### Фрагмент страницы

--

Разговоры за обедом и ужином в основном об искусстве и стряпне. Художника таких широких взглядов, как Сезанн, я почти не встречала. Каждую реплику он предваряет словами: «Pour moi[30] это вот так…» – но допускает, что другие могут быть искренни и непосредственны в своих убеждениях; он не считает, что все должны думать, как он{247}.
В Америке, где даже ножки рояля принято было прикрывать, в приличном обществе от таких манер за столом на него вытаращили бы глаза, но во Франции в этом не было ничего особенного. Что до почтительности к служанке – в этом весь Сезанн. Он редко бывал у Воллара на знаменитых ужинах в погребке, но как-то раз ему довелось оказаться вдвоем с торговцем, и тот стал пересказывать статью в одной газете. Жестом руки Сезанн остановил его. А затем, когда вышла служанка, сказал: «Я прервал вас, потому что это было не для ушей молодой особы». – «Какой особы?» – «Вашей служанки». – «Да она и так в этом подкована! Не сомневайтесь, ей известно больше нашего». – «Все может быть, – ответил Сезанн. – Но я предпочел бы думать, что это не так»{248}.
В художественной среде его общество было преимущественно мужским, исключением стал лишь один эпизод. Примерно в 1889–1890 годах Сезанн пригласил молодого художника Жозефа Равезу вместе поработать на этюдах в Шато-Нуар, близ Экса, – это было любимое место Сезанна. Равезу снимал мастерскую вместе с Луизой Жермен, художницей-анималисткой. Она отправилась с ними. Когда они сделали остановку, чтобы перекусить, Жермен взяла на себя обязанности Байля – стала доставать провизию, приготовленную Сезанну сестрой, и разогревать ее на спиртовке. За едой Сезанн спорил с Равезу о живописи. Жермен он не сказал ни слова. «Словно меня там не было»{249}, – вспоминала она. Но это не значит, что ее не заметили. Однажды, ничего ей не сказав, он купил в одной городской галерее ее вещь: небольшую работу с утками. Утки точно были не во вкусе Сезанна.

--

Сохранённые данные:
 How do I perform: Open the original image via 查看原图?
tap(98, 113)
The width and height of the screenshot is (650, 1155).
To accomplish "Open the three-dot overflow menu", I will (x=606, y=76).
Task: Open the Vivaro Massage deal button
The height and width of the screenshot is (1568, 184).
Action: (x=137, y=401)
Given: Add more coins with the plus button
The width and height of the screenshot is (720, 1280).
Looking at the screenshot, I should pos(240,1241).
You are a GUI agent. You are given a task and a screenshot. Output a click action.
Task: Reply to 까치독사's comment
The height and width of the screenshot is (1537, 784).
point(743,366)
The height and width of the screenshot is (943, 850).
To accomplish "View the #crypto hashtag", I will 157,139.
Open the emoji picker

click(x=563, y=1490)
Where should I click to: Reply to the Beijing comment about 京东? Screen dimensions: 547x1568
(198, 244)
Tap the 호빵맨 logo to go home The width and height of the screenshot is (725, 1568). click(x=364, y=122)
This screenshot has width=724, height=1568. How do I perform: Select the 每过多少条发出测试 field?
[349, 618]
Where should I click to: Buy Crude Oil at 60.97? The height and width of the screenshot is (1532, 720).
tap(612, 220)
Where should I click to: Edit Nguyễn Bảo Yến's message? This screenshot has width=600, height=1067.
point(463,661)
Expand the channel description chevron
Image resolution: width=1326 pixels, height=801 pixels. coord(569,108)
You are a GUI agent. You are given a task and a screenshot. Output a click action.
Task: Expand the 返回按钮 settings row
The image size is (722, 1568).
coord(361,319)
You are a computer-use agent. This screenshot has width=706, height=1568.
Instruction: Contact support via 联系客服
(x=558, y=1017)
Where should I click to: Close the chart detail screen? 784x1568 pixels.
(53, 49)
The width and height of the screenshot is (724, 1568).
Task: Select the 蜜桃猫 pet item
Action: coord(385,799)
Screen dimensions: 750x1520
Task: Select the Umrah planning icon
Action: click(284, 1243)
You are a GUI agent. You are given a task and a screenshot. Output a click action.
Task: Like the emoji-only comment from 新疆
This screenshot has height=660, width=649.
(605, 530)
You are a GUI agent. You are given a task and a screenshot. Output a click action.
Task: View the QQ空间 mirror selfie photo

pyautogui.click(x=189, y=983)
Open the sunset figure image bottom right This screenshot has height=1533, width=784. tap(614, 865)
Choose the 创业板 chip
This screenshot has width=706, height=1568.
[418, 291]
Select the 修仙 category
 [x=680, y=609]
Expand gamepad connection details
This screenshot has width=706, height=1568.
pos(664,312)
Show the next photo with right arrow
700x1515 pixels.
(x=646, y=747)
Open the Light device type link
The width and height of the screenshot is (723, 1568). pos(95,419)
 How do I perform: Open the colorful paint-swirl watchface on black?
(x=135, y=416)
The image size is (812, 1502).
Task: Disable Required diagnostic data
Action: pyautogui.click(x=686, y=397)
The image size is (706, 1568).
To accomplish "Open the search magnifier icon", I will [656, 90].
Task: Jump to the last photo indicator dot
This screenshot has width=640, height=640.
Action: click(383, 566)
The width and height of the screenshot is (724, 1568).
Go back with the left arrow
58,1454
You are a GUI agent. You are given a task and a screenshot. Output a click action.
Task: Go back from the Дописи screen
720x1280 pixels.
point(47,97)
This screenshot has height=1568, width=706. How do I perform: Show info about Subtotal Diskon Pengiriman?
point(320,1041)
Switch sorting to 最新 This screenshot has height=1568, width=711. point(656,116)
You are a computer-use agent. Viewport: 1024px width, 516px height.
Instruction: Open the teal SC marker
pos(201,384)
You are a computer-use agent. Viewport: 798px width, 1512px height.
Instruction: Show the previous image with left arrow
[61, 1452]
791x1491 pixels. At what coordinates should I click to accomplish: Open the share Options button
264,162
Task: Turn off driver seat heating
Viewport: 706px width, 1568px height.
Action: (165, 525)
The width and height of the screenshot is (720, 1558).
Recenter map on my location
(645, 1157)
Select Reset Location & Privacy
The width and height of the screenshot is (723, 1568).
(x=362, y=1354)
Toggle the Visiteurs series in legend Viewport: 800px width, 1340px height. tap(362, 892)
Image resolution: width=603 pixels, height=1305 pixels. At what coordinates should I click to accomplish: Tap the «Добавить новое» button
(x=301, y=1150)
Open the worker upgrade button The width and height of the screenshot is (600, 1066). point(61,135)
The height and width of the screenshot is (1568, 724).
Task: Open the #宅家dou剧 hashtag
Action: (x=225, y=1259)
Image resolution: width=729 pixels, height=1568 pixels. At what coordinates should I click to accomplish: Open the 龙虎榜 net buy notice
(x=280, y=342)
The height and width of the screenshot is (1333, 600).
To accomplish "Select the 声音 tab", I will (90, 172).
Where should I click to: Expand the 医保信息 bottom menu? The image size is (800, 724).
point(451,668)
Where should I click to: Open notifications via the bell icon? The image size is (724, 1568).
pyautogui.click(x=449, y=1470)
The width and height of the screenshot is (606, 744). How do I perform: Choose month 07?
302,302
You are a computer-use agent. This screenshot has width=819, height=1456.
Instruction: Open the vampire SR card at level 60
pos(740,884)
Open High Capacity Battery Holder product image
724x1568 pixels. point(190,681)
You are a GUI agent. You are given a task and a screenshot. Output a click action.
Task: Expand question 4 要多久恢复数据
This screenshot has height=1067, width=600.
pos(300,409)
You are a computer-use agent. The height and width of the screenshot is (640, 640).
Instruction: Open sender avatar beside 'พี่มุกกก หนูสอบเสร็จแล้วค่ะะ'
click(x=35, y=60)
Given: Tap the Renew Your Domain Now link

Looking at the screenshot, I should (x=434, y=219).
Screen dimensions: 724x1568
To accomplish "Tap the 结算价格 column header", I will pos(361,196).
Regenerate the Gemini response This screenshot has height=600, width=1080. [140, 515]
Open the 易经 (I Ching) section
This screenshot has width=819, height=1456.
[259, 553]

--

### Список заданий
A - Куда, согласно отрывку о Сезанне, он пригласил Жозефа Равезу поработать на этюдах?
B - Перепечатайте из отрывка о Сезанне фрагмент, который начинается словами «В художественной среде» и заканчивается словами «во вкусе Сезанна.».
Записи для работы не понадобятся.

### Готовые ответы
A - В Шато-Нуар, близ Экса.

B -
В художественной среде его общество было преимущественно мужским, исключением стал лишь один эпизод. Примерно в 1889–1890 годах Сезанн пригласил молодого художника Жозефа Равезу вместе поработать на этюдах в Шато-Нуар, близ Экса, – это было любимое место Сезанна. Равезу снимал мастерскую вместе с Луизой Жермен, художницей-анималисткой. Она отправилась с ними. Когда они сделали остановку, чтобы перекусить, Жермен взяла на себя обязанности Байля – стала доставать провизию, приготовленную Сезанну сестрой, и разогревать ее на спиртовке. За едой Сезанн спорил с Равезу о живописи. Жермен он не сказал ни слова. «Словно меня там не было»{249}, – вспоминала она. Но это не значит, что ее не заметили. Однажды, ничего ей не сказав, он купил в одной городской галерее ее вещь: небольшую работу с утками. Утки точно были не во вкусе Сезанна.